Theory of Conversion of Cholesterol to Cholestenone

Cholesterol and Cholesterone

• The chemical structures of cholesterol and cholesterone are virtually identical except that cholesterol is an alcohol (contains a hydroxyl, or -OH group) and cholesterone is a ketone (the same oxygen is doubly-bonded to a carbon and has lost its -H). Cholesterone is said to be an "oxidized" form of cholesterol.

Cholesterol Oxidase

• Cholesterol is converted into cholesterone by a bacterial protein called cholesterol oxidase. With the exception of its hydroxyl group, cholesterol is hydrophobic--that is, like oil, it does not mix readily with water. Because of this, cholesterol oxidase must extract cholesterol from the cell membrane where it is normally located.

Cholesterone-Producing Bacteria

• The bacteria that convert cholesterol into cholesterone live in the digestive tract of most mammals, and cholesterone is found in their waste products. These bacteria use cholesterol as a carbon source and the oxidation reaction as a source of energy. There is some evidence that suggests the cholesterone is also used by the bacteria as a sensor for fungi in the environment.

Determination of Cholesterol Levels

• The link between elevated cholesterol and coronary artery disease is now well-established, and, for that reason, cholesterol oxidase has become an important protein in clinical and biological laboratories. The oxidation reaction of cholesterol produces hydrogen peroxide in addition to cholesterone, and hydrogen peroxide is easily detected by standard chemical techniques. The amount of hydrogen peroxide produced in a blood sample incubated with cholesterol oxidase can be used to calculate the total cholesterol level in the blood.

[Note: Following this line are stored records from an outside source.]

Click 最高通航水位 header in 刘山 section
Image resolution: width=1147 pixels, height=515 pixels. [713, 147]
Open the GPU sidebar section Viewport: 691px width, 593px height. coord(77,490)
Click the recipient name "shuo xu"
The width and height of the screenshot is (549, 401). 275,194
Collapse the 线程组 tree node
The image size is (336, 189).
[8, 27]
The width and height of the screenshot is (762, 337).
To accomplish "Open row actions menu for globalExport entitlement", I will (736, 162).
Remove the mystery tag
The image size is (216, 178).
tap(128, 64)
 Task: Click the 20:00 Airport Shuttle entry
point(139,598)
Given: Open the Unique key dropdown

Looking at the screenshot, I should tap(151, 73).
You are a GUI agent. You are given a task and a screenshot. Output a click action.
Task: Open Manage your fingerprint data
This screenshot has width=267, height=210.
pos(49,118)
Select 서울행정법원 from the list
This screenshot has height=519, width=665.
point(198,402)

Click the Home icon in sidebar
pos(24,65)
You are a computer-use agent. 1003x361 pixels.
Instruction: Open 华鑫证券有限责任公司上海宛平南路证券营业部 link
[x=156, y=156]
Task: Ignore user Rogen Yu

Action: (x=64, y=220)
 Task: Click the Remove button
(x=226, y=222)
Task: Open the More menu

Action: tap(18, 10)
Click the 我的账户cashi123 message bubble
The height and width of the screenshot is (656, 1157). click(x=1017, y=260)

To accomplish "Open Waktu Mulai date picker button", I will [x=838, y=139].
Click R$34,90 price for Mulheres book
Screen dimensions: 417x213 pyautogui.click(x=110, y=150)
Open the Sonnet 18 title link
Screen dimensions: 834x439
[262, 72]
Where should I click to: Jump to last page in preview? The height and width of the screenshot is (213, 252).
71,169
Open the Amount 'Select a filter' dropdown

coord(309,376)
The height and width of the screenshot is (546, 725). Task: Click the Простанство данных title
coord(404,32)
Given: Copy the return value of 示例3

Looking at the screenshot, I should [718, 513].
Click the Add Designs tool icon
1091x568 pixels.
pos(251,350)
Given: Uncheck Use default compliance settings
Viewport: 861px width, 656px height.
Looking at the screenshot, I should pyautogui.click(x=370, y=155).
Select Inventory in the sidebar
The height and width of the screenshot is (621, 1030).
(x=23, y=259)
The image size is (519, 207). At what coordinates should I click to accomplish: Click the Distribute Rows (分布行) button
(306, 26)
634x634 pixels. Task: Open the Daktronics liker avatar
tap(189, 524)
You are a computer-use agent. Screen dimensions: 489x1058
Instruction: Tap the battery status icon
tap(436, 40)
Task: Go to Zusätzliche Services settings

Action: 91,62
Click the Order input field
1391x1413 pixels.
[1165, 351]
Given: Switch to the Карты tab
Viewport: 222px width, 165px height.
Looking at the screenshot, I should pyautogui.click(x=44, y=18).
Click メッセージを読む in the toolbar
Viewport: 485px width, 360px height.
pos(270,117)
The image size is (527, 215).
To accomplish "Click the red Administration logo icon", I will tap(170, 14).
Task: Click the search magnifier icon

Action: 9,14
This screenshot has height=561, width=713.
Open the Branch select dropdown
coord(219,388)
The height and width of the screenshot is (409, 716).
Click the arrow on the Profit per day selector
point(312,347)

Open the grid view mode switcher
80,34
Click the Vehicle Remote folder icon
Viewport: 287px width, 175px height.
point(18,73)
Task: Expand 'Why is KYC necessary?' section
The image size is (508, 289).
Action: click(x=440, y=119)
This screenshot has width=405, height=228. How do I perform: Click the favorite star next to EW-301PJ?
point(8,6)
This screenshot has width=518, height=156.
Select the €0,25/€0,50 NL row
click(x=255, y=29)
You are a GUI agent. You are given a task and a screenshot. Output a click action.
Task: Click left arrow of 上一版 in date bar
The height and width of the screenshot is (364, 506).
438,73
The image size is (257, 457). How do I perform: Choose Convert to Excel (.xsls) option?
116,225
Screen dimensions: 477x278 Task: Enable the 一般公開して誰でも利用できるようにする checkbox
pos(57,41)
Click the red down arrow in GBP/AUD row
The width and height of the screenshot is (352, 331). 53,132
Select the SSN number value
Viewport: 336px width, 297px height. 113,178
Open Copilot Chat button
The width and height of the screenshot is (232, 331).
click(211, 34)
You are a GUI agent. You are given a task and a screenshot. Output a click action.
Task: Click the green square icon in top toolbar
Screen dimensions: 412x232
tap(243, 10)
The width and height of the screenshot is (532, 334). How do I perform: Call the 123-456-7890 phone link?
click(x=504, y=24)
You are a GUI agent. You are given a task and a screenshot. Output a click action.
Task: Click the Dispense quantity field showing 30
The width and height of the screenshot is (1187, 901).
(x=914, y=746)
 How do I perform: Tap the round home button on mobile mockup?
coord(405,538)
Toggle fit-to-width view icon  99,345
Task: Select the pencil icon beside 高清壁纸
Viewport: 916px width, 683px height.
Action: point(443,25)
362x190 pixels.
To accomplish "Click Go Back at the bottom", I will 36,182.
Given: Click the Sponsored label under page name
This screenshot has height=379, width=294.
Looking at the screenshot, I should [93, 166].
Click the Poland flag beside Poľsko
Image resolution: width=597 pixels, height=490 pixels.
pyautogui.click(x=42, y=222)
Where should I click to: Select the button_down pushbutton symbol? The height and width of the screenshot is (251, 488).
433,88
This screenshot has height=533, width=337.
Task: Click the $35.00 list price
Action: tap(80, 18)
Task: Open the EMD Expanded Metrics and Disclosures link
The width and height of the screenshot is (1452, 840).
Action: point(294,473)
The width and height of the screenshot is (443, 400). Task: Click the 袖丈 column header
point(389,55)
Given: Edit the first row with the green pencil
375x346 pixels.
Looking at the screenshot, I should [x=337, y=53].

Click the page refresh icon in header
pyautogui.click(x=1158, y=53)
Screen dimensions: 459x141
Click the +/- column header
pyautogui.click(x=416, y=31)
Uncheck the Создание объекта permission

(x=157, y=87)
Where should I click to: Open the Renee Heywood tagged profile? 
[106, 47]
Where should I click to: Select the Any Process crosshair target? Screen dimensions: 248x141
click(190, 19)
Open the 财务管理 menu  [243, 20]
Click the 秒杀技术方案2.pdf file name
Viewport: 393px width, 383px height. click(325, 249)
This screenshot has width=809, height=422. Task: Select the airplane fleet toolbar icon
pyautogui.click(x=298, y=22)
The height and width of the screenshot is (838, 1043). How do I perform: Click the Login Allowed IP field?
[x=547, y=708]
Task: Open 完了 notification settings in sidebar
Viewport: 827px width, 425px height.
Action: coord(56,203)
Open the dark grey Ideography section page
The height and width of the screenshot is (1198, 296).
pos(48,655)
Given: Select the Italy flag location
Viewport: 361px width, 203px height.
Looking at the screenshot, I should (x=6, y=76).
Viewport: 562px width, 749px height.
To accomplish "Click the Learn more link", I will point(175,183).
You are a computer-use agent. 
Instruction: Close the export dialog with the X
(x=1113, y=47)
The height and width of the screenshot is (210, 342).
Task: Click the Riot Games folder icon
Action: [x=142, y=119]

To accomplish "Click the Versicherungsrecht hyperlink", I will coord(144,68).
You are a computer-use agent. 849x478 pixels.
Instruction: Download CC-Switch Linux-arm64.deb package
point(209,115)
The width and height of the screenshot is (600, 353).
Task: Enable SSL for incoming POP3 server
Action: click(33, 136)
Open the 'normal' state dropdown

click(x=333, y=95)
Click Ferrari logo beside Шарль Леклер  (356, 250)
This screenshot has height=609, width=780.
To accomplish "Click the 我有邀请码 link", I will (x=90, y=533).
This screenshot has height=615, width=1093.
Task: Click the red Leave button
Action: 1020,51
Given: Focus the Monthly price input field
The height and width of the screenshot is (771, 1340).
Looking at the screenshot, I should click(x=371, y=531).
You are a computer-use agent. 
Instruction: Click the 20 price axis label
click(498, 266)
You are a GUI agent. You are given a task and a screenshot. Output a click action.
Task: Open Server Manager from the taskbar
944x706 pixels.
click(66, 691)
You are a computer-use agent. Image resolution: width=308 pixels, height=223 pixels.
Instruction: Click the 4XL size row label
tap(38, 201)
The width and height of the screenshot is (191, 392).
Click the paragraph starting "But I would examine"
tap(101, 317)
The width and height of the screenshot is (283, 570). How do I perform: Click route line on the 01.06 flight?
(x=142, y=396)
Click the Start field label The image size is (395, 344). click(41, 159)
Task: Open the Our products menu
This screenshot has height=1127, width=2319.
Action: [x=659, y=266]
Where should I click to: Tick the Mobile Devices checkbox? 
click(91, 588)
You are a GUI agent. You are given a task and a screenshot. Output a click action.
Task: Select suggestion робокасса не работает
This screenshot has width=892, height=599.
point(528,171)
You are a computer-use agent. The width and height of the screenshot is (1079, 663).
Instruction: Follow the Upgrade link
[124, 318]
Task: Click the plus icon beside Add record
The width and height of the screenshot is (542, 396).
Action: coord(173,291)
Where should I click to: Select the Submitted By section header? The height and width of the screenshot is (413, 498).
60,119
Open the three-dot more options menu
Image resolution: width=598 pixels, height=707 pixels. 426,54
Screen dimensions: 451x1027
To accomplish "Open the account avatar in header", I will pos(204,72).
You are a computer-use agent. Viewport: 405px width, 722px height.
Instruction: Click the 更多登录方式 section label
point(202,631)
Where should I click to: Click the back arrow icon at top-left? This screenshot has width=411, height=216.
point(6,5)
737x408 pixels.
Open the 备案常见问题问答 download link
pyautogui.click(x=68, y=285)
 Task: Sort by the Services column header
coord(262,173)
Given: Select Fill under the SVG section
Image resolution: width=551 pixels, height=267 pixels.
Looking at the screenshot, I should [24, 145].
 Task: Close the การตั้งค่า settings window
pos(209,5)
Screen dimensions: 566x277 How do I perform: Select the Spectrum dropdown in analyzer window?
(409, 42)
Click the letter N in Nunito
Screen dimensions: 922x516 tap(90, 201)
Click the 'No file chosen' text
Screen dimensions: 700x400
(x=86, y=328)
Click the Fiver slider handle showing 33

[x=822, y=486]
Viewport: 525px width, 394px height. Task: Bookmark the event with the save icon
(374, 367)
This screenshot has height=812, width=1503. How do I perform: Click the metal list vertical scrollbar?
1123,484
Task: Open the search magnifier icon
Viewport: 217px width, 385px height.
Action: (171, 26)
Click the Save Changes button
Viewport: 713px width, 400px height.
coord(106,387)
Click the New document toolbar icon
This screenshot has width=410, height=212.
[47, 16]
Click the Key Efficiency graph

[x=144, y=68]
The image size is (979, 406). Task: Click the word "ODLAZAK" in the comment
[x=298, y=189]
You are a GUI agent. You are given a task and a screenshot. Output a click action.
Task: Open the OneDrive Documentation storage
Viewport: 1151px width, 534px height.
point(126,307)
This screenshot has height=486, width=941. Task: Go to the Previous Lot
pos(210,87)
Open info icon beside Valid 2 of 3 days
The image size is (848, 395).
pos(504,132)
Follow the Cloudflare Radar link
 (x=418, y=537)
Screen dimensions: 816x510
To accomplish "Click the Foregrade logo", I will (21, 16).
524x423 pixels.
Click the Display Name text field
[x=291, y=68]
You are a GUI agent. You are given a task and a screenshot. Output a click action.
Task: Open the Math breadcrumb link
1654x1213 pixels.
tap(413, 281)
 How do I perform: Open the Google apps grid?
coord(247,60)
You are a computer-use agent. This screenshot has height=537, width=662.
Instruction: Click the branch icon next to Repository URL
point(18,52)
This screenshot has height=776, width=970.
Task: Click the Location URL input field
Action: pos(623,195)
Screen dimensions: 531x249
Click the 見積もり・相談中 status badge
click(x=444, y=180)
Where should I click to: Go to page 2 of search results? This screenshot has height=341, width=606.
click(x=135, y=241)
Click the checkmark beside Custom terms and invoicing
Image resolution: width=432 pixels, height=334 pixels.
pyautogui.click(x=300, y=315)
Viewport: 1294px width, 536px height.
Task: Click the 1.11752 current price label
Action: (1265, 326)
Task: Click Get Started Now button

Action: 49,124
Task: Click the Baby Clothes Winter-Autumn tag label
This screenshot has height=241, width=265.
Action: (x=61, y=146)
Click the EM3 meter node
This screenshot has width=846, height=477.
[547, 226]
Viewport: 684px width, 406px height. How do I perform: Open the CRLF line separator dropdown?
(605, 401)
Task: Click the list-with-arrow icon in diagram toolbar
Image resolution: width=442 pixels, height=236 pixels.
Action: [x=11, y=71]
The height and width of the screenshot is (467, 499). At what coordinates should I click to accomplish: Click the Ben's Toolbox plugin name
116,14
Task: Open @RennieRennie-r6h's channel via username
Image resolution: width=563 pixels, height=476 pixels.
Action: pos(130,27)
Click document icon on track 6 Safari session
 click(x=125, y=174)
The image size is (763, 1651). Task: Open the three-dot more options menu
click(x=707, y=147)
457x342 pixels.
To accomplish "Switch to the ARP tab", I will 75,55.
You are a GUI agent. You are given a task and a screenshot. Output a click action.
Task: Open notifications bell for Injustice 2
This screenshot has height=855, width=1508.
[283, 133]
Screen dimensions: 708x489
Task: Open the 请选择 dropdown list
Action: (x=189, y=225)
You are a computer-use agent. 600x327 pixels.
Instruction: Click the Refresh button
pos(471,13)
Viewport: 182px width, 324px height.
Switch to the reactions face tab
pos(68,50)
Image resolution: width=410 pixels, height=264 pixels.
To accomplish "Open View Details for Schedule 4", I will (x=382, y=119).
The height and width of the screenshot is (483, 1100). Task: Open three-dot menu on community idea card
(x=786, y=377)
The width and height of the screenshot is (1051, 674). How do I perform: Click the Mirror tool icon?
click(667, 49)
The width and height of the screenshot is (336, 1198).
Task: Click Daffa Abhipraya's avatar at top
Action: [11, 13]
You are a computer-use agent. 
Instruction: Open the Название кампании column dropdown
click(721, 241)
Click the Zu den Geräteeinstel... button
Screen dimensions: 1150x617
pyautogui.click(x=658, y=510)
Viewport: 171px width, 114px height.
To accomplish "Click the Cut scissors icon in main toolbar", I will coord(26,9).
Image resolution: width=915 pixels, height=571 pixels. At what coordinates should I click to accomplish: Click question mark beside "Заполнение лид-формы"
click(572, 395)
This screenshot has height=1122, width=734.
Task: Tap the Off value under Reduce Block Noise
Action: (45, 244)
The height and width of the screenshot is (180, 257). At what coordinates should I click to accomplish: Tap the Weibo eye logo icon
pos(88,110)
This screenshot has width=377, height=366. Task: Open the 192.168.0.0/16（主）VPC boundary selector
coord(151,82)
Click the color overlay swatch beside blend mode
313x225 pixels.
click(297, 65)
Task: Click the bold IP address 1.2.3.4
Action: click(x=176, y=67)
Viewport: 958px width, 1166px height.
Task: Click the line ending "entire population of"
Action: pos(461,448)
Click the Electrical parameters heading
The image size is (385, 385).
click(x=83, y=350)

Detection of Cholesterol Oxidation Products

• The oxidation of cholesterol in the human body and possibly the ingestion of oxidized cholesterol from animal foods have been implicated in the development of atherosclerosis. For this reason, the ability to detect and quantify cholesterol oxidation products (COPs) has attracted intense research interest. The oxidation machinery in mammalian cells produces oxidation products different from cholesterone. These diverse oxidation products still have the hydroxyl group that differentiates cholesterol from cholesterone and are not readily detected. Researchers and clinicians can use bacterial cholesterol oxidase, which can act on these cholesterol derivatives as well as cholesterol, to convert the hydroxyl to a ketone group and produce hydrogen peroxide. The same methods that are used for cholesterol detection and quantification can then be used to quantify the COPs in a sample.

Other Applications

• The cholesterol-to-cholesterone conversion reaction also has been used in studies of cholesterol depletion and as a mechanism for insect pest control. Since it is not metabolized in the human intestinal tract, it has also been proposed as an anti-obesity agent.